Machine learning framework for portfolio construction

Hierarchical Risk Parity (HRP) is an advanced investment portfolio optimization framework developed in 2016 by Marcos López de Prado. HRP is a probabilistic graph-based alternative to the prevailing mean-variance optimization (MVO) framework developed by Harry Markowitz. HRP algorithms apply discrete mathematics and machine learning techniques to create diversified and robust investment portfolios that outperform MVO methods out-of-sample. HRP aims to address the limitations of traditional portfolio construction methods, particularly when dealing with highly correlated assets. Following its publication, HRP has been implemented in numerous open-source libraries, and received multiple extensions.

== Key features ==
HRP portfolios have been proposed as a robust alternative to traditional quadratic optimization methods, including the Critical Line Algorithm (CLA) of Markowitz. HRP addresses three central issues commonly associated with quadratic optimizers: numerical instability, excessive concentration in a small number of assets, and poor out-of-sample performance.

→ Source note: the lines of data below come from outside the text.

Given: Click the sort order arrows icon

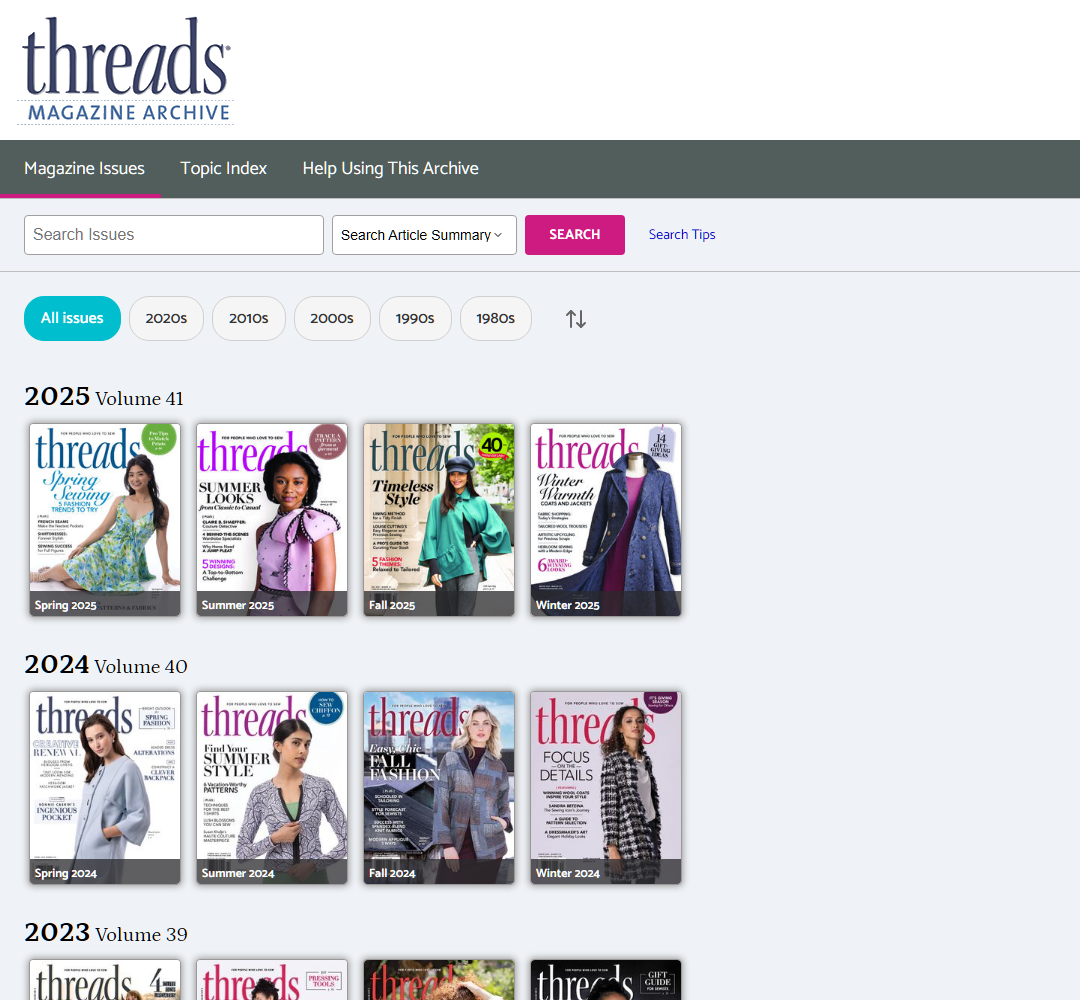Looking at the screenshot, I should [576, 318].
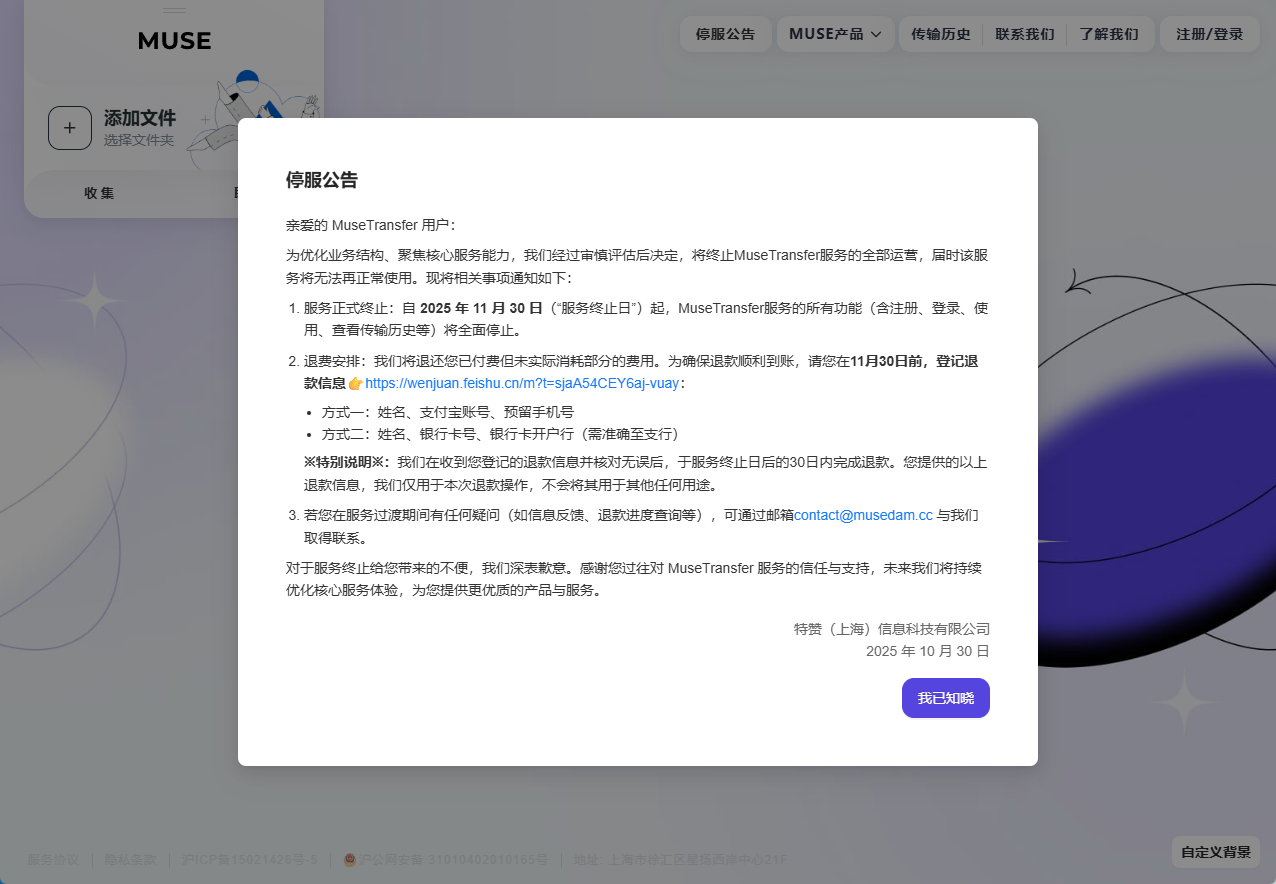1276x884 pixels.
Task: Click the 注册/登录 button
Action: click(1209, 34)

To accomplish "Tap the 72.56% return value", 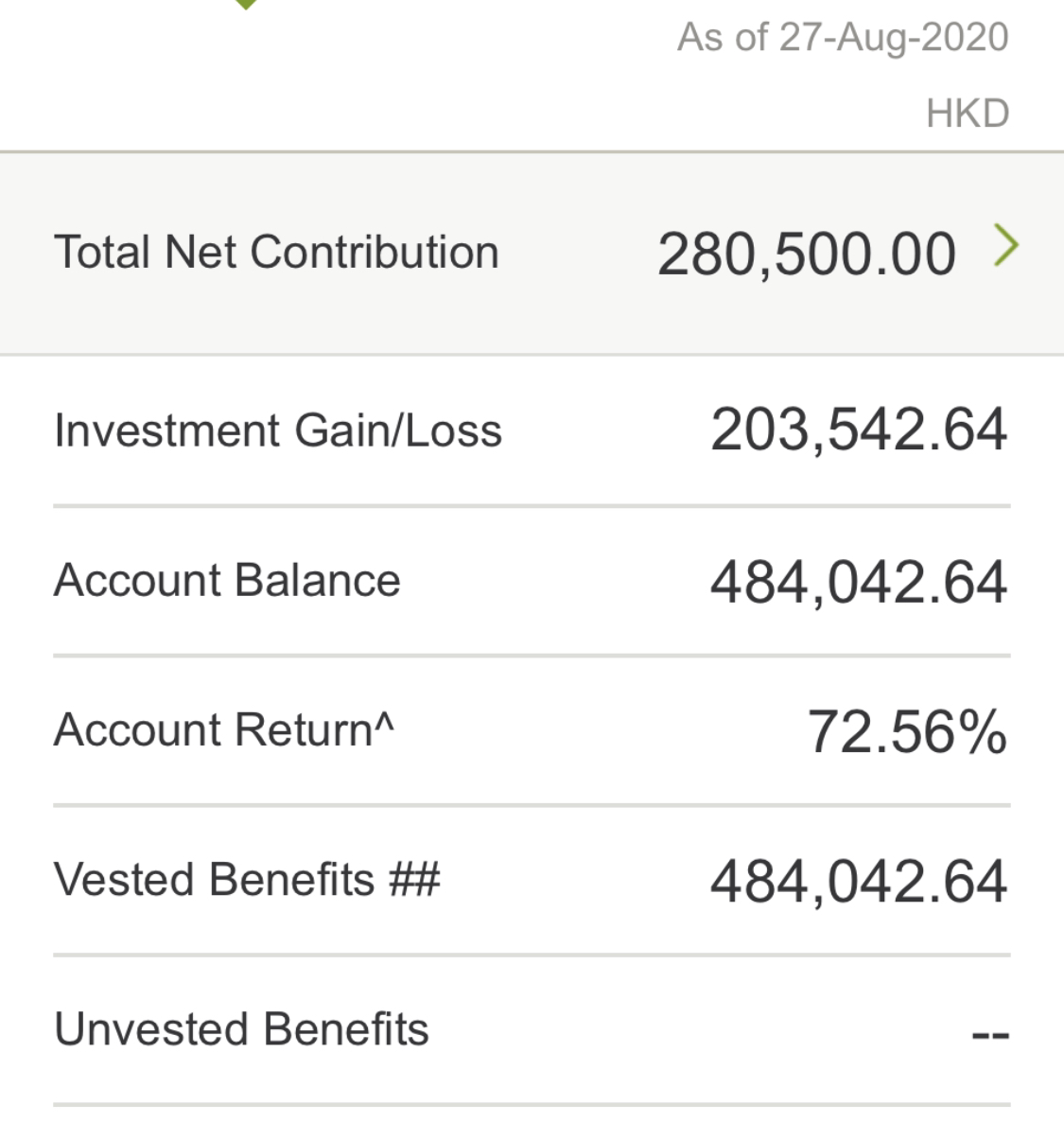I will (x=907, y=732).
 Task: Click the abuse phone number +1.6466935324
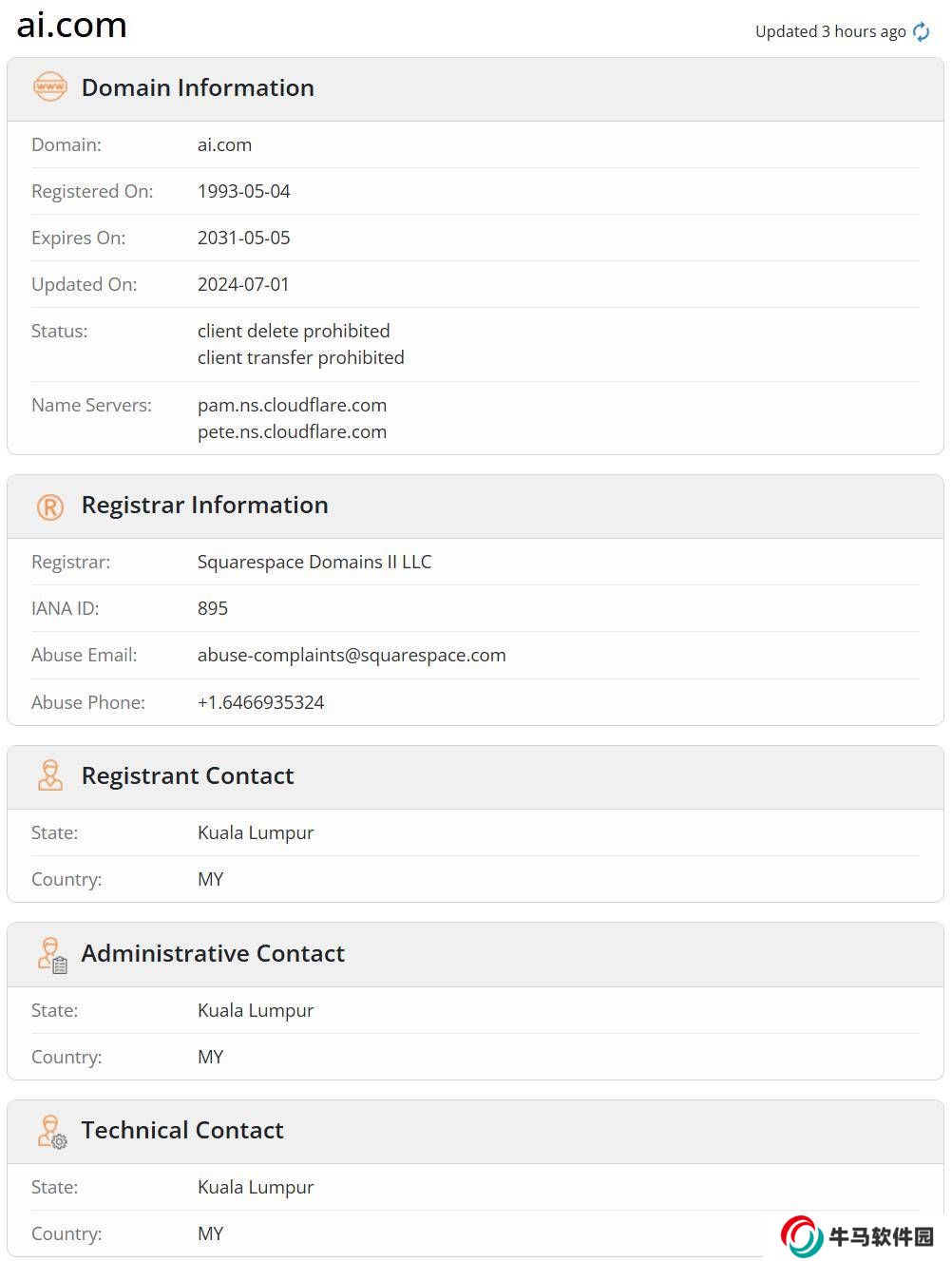[x=260, y=702]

HRP leverages techniques from graph theory and machine learning to construct diversified portfolios using only the information embedded in the covariance matrix. Unlike quadratic programming methods, HRP does not require the covariance matrix to be invertible. Consequently, HRP remains applicable even in cases where the covariance matrix is ill-conditioned or singular—conditions under which standard optimizers fail.

Monte Carlo simulations indicate that HRP achieves lower out-of-sample variance than CLA, despite the fact that minimizing variance is the explicit optimization objective of CLA. Furthermore, HRP portfolios exhibit lower realized risk compared to those generated by traditional risk parity methodologies. Empirical backtests have demonstrated that HRP would have historically outperformed conventional portfolio construction techniques.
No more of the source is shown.